Your question about how my experience as an athlete influences my writing process—I’ve been thinking about that a lot over the past year or so, and I think, for better, for worse, elite sports have prepared me for the rigor of writing, for the everyday commitment that no one sees, the drive to return to the page even when I don’t feel like it. Sports, which are basically a master class in being screamed at, torn down, and criticized, have also prepared me to deal with mass amounts of rejection. When I was in high school, I wrote countless letters to the best of the best college teams explaining why I’d be a great fit for their team, including a copy of my AAU schedule for that year, highlighting my strengths, etc. I’m talking, UConn, Notre Dame, Duke, UNC, Stanford. No one ever responded. And while that may not be the same as a direct rejection, it still stings all the same. And you have to find a way to keep going regardless. I knew I was delusional—and maybe that’s it too, sports taught me to carry that same delusional ambition over to writing, no publisher is too big, no ambition is too lofty. I don’t know, I’m sure I’ll find new connections between basketball and writing as time goes on.

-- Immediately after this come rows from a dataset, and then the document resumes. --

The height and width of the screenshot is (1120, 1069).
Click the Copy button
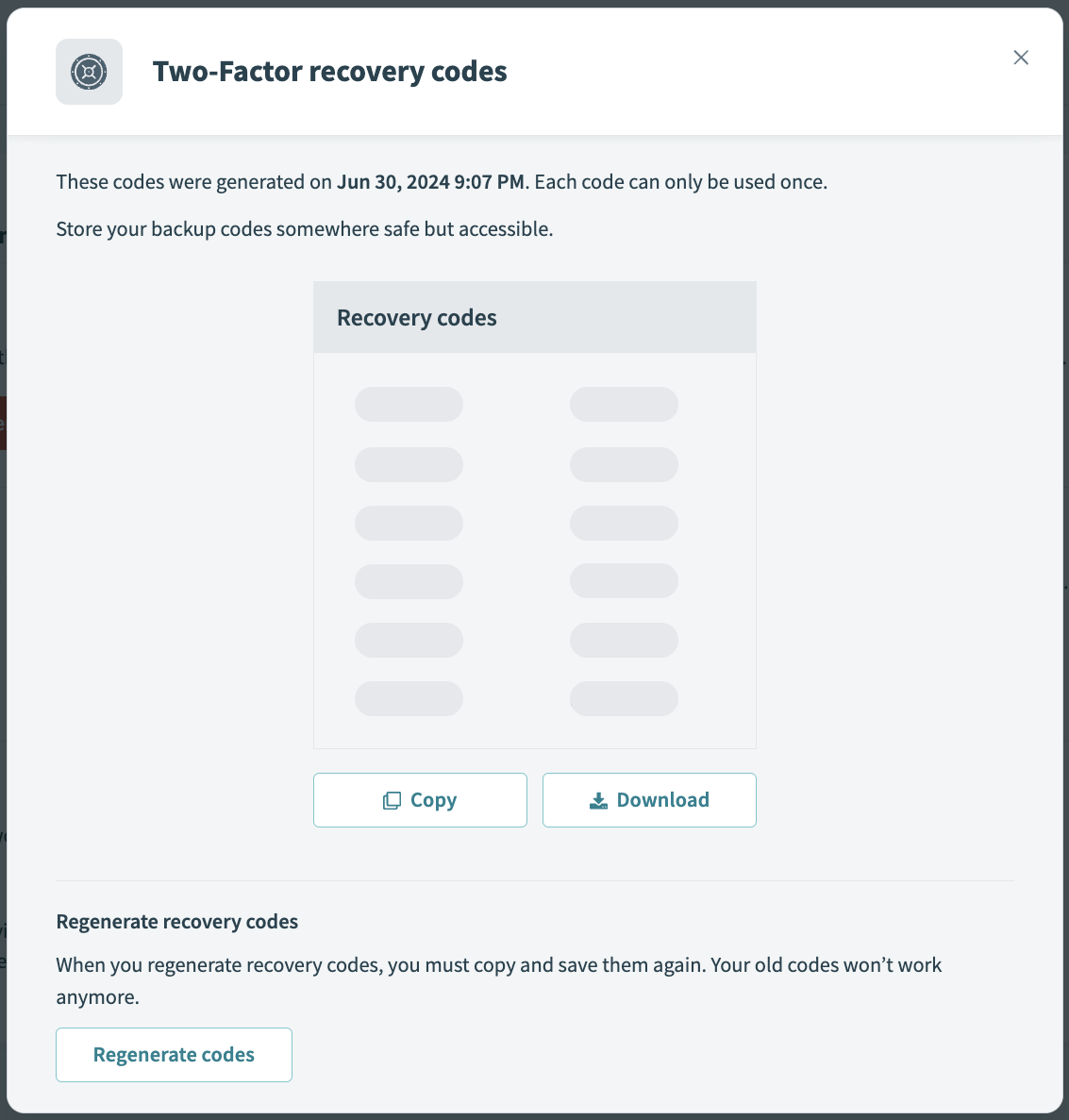[x=420, y=799]
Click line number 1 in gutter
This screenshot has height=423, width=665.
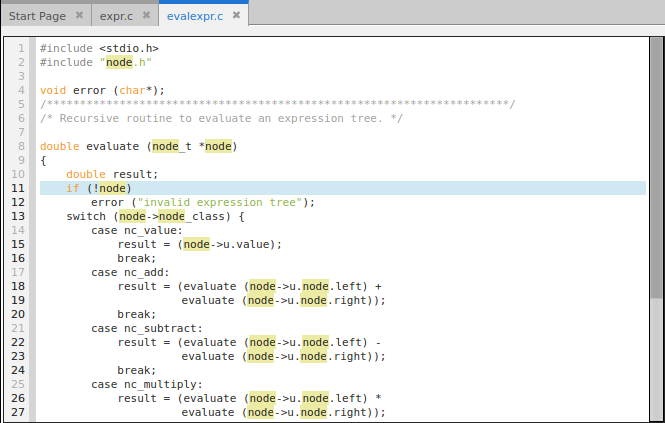point(21,48)
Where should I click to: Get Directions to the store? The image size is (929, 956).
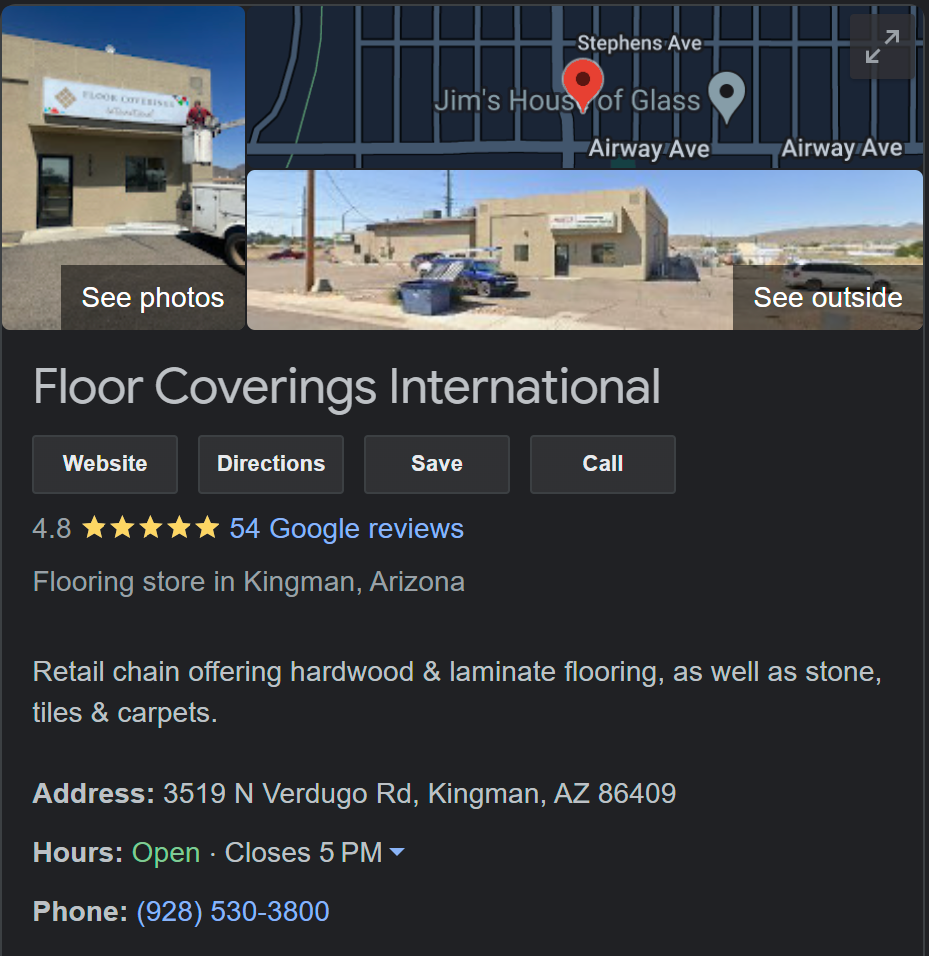[271, 464]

In a game of pick-up basketball, you’re team captain, you can pick any writers you want, living or dead, who’s on your squad?
Okay, okay, so the first two people I thought of are Ross Gay and Hanif Abdurraqib, both for their intense love for the game, because that love shines through when you’re playing, and it’s beautiful to witness. I am thinking about Gay’s essay, Have I Even Told You Yet About the Courts I’ve Loved? and Abdurraqib’s Paris Review column, Notes on Hoops, which includes some of the most moving essays about basketball (and life) I’ve ever read.
Then, my mind went to Jean Kyoung Frazier, who I’m fortunate enough to call a friend and a fellow basketball lover. The first time we ever spoke, we talked on the phone about basketball for like an hour or something, so that was cool.
In thinking about the height of our squad, Ross seems pretty tall, but I do know that Hanif is like 5 ft. 6 in., based on some tweet of his a while ago about how people have said he has tall energy. I’m only 5 ft. 4 in., and Jean doesn’t seem overly tall, so we are looking at a pretty small line-up right now. As such, I cheated and Googled who are the tallest writers and discovered that Michael Crichton was 6 ft. 9 in.?! So, he’s my center. Who wants to take us?